Dr Timothy Makepiece stood over Jemima Carmichael with the slightly mulish air of a young Englishman in the early stages of an attraction. Alleyn noted the formidable lines of Dr Makepiece’s jaw and mouth and, being at the moment interested in hands, the unusual length of the fingers.

Miss Abbott sat by herself on a settee against the wall. She was reading. The hands that held her neatly-covered book were large and muscular. Her face, he reflected, would have been not unhandsome if it had been only slightly less inflexible and if there had not been the suggestion of – what was it? – harshness? – about the jaw.

As for Aubyn Dale, there he was, with Mrs Dillington-Blick who had set herself up with him hard-by the little bar. When she saw Alleyn she beckoned gaily to him. She was busy establishing a coterie. As Alleyn joined them Aubyn Dale laid a large beautifully tended hand over hers and burst into a peal of all-too-infectious laughter. ‘What a perfectly marvellous person you are!’ he cried boyishly and appealed to Alleyn. ‘Isn’t she wonderful?’
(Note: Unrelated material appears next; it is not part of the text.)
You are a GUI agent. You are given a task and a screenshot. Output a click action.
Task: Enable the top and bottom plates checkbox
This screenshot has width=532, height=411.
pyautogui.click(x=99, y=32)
Alleyn agreed fervently and offered them liqueurs.

‘You take the words out of my mouth, dear boy,’ Dale exclaimed.

‘I oughtn’t to!’ Mrs Dillington-Blick protested. ‘I’m on an inquisitorial diet!’ She awarded her opulence a downward glance and Alleyn an upward one. She raised her eyebrows. ‘My dear!’ she cried. ‘You can see for yourself. I oughtn’t.’

‘But you’re going to,’ he rejoined and the drinks were served by the ubiquitous Dennis who had appeared behind the bar. Mrs Dillington-Blick, with a meaning look at Dale, said that if she put on another ounce she would never get into her Jolyon swimsuit and they began to talk about his famous session on commercial television. It appeared that when he visited America and did a specially sponsored half-hour, he had been supported by a great mass of superb models all wearing Jolyon swimsuits. His hands eloquently sketched their curves. He leant towards Mrs Dillington-Blick and whispered. Alleyn noticed the slight puffiness under his eyes and the blurring weight of flesh beneath the inconsiderable jaw which formerly his beard had hidden. ‘Is this the face,’ Alleyn asked himself, ‘that launched a thousand hips?’ and wondered why.